Silent Cinema



By 1915 cinema seemed poised to enter a new phase of its development: with bigger-budgeted multireel films, popular and widely publicized stars, new modes of production and distribution, picture palaces, and aspirations of artistry all vying to define the medium in different ways, that sense of potential was more than met in the fifteen years that followed. What no one could have predicted was that the end of the 1920s would mark not only the completion of cinema's third full decade of existence, but also the end of a particular form of cinematic expression ushered in with the advent of features. Whether viewed as an economically motivated inevitability or a technologically generated caprice, the introduction of sound effectively put a stop to the unique qualities of silent cinema.

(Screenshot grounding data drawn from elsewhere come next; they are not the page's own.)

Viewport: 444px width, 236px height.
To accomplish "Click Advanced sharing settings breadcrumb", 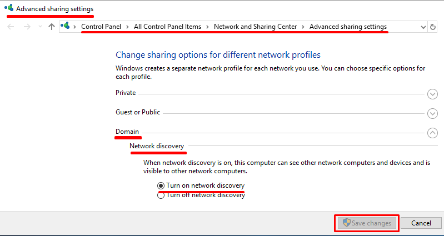I will pos(348,27).
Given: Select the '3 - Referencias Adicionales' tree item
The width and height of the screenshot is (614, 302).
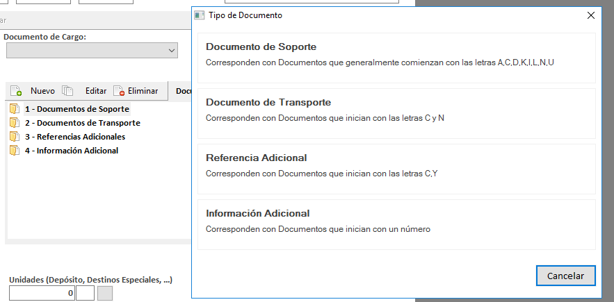Looking at the screenshot, I should [x=75, y=137].
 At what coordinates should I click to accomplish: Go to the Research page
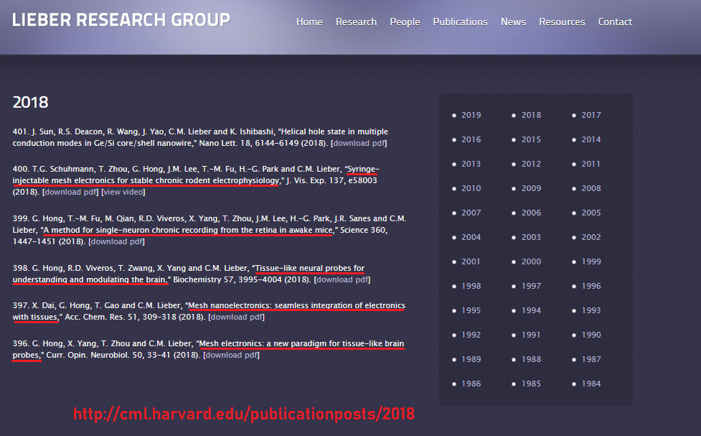click(x=356, y=22)
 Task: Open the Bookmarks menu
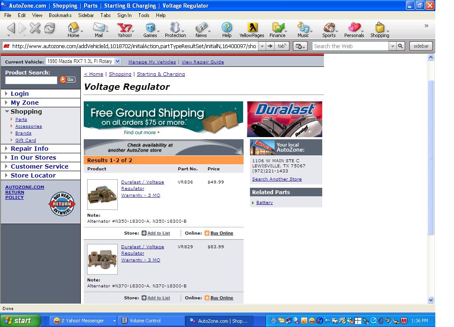(60, 15)
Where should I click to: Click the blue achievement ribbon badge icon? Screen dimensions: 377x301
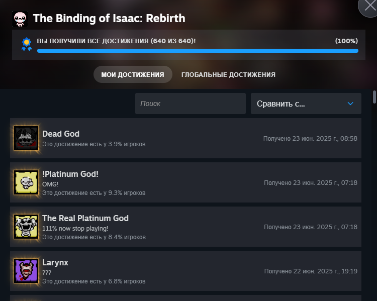click(26, 44)
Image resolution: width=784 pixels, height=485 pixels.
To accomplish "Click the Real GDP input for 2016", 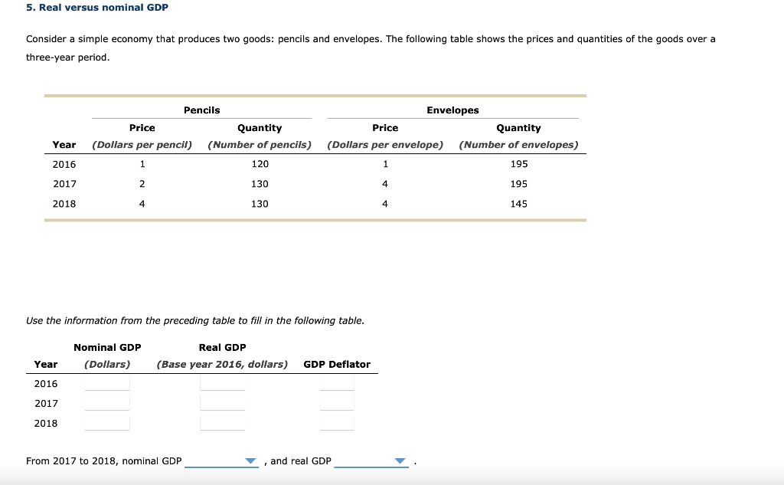I will 222,382.
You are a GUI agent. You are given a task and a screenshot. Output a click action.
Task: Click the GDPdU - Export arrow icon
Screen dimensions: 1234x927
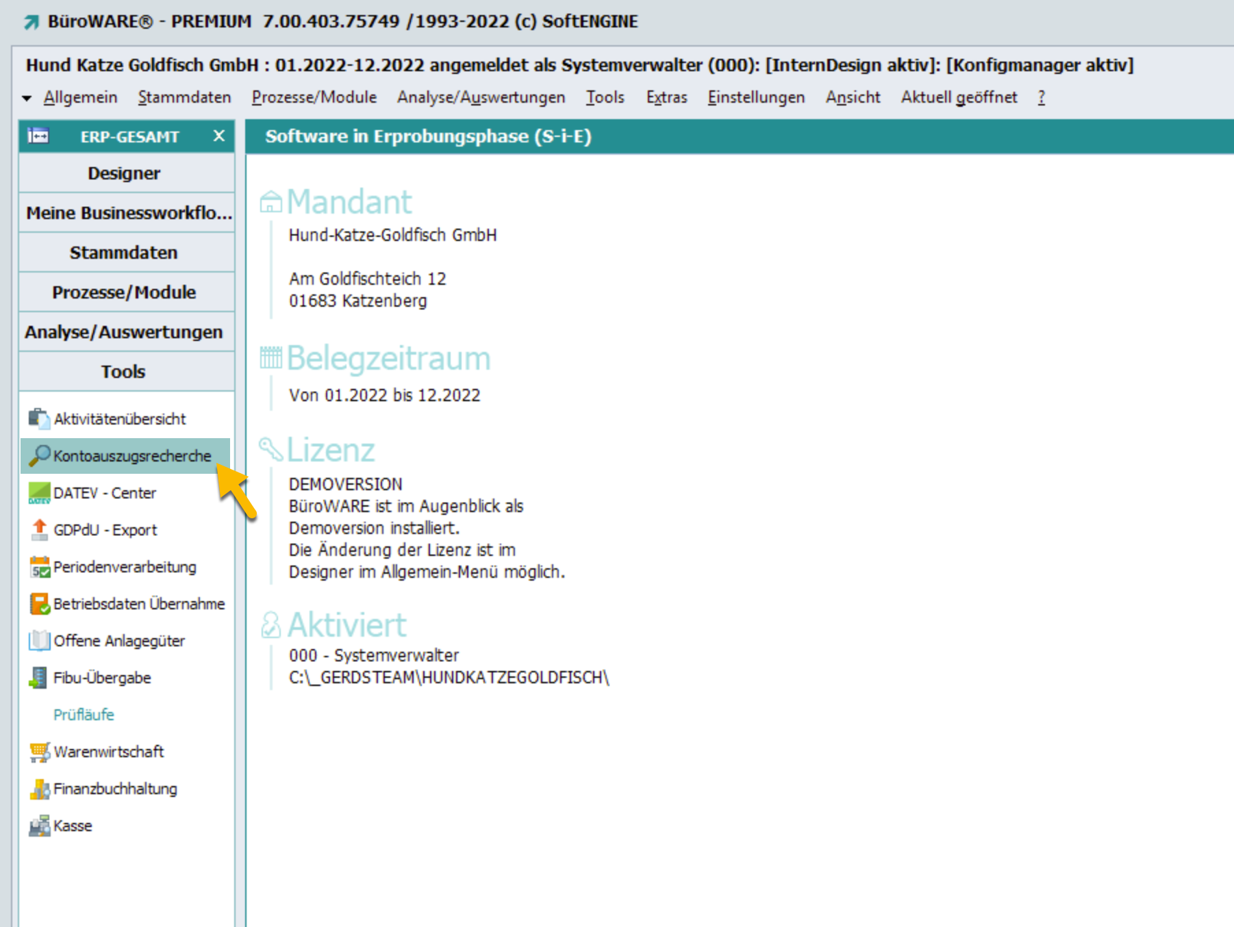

Compelling arguments can be made that as many fundamentals of form and practice persisted as perished when sound displaced silence as the dominant cinematic mode; nonetheless, sound challenged the primacy of the image, resulting in a rethinking of how to harness the expressive capacities of the medium. Affected least by sound's introduction was the classical, conventional filmmaking strongly associated with Hollywood. Conversely, the experiments launched within the contexts of other national cinemas, specifically those of France, Germany, and the USSR, evaporated in sound's wake, leaving the norms of American cinema virtually unchallenged for the next fifteen years. Many would lament the passing of the silent era, some with a fervor bordering on reverence; eventually, nostalgia for a paradise lost was replaced by respect for the considerable achievements of an aesthetically distinct segment of cinematic history.